— start Data rows —
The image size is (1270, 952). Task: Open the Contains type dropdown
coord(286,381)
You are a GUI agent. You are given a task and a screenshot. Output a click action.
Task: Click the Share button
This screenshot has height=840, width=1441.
— end Data rows —
* **Required task**
Transcribe every line of the material above, character for character, with nothing changed or left out.

* **Written solution**
The image size is (1270, 952). Task: Open the Contains type dropdown
coord(286,381)
You are a GUI agent. You are given a task and a screenshot. Output a click action.
Task: Click the Share button
This screenshot has height=840, width=1441.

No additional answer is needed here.